Dry FliesStubby Ant
The Stubby Ant is a realistic foam ant pattern that uses the stubby-style hook for an accurate ant profile. The cinnamon foam body with contrasting black and pheasant tail dubbing creates the segmented ant appearance, while the EP fiber wings and brown hackle add movement and visibility. An essential pattern for summer terrestrial fishing.
Summer, Fall
Intermediate
Trout
Dec 2025

Overview
The Stubby Ant was developed at Blue Ribbon Flies using the stubby-style hook that creates a more accurate ant profile than standard hooks. The combination of cinnamon foam with black and pheasant tail dubbing mimics the segmented body of carpenter and other large ants. The foam construction ensures the pattern floats all day.
Materials
Hook: Umpqua XT050 Stubby T, #12-14
Thread: Ultra Thread, 70 denier (8/0), rusty brown
Body: Fly Foam, 2mm, cinnamon
Abdomen Dubbing: Zelon Dubbing, midge black
Thorax Dubbing: Zelon Dubbing, pheasant tail
Hackle: Brown dry fly hackle
Wing: EP Fibers, silver grey
Behavior & Presentation
Natural Behavior: Ants fall from bankside vegetation and struggle on the surface, legs kicking and creating small disturbances. Their compact bodies ride low in the film.
Where Trout Eat It: Fish patrol grassy banks, undercut areas, and foam lines where ants collect. Target near any vegetation overhanging water.
How to Fish It: Cast near banks and vegetation, let it sit motionless, then add occasional twitches. Dead drift through foam lines where wind collects terrestrials.
Best Water: Focus on bank edges with grass, undercut structures beneath trees, foam lines in eddies, and seams collecting terrestrial drift.

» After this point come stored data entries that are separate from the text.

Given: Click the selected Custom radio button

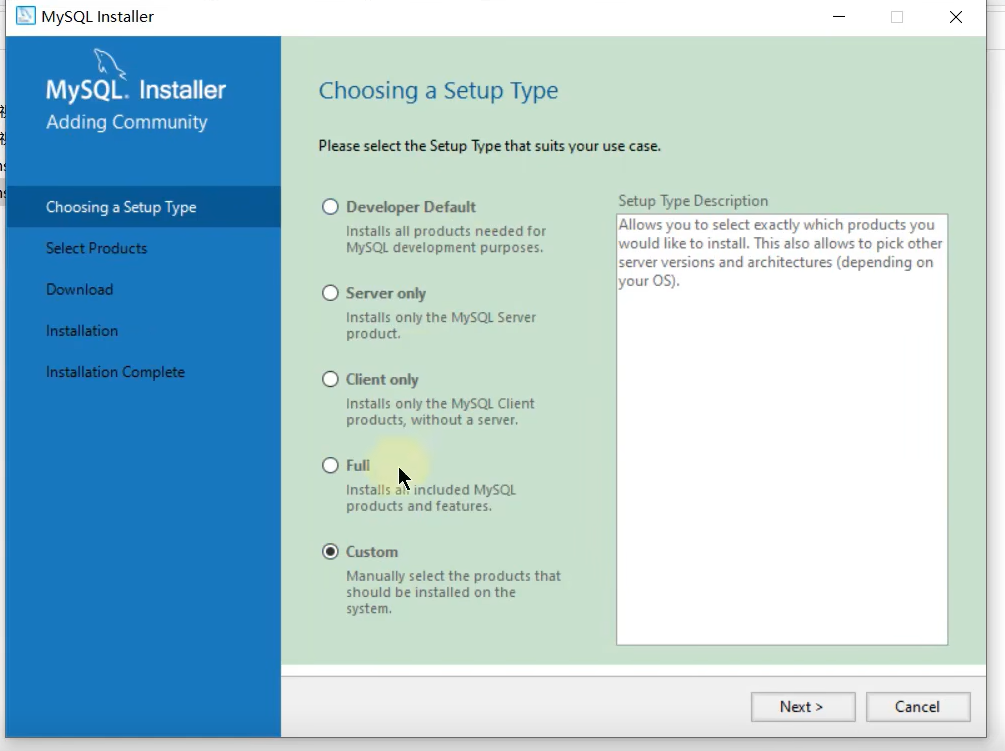Looking at the screenshot, I should pyautogui.click(x=330, y=551).
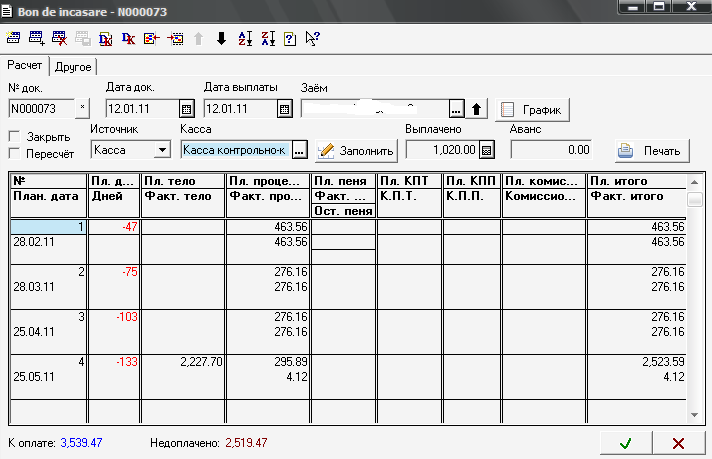
Task: Click the help question mark page icon
Action: coord(289,38)
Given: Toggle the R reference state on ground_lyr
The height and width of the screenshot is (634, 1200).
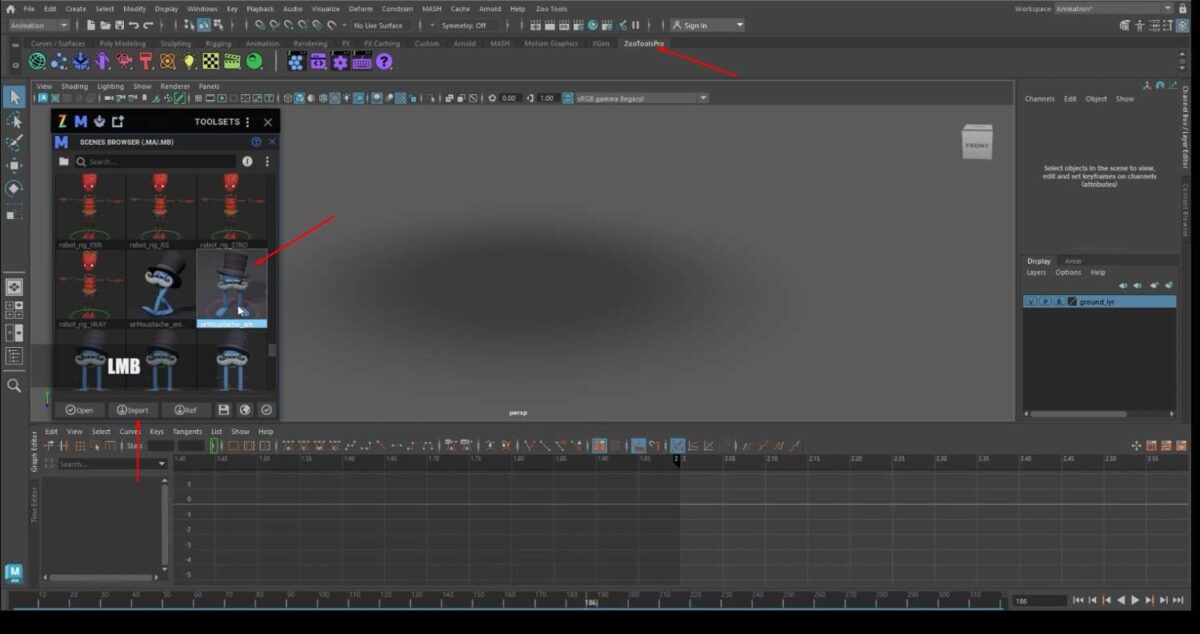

Strike Type: Watch for confident rises or deliberate sips as fish inspect the realistic ant profile.
Fishing Strategy
Rigging Suggestions: Fish on 9-12 foot leader with 4X-5X tippet. The foam provides excellent floatation and can support a small dropper nymph if desired.
Seasonal Timing: Most effective from June through October when ants are active. Peak performance during warm afternoons when ant activity is highest.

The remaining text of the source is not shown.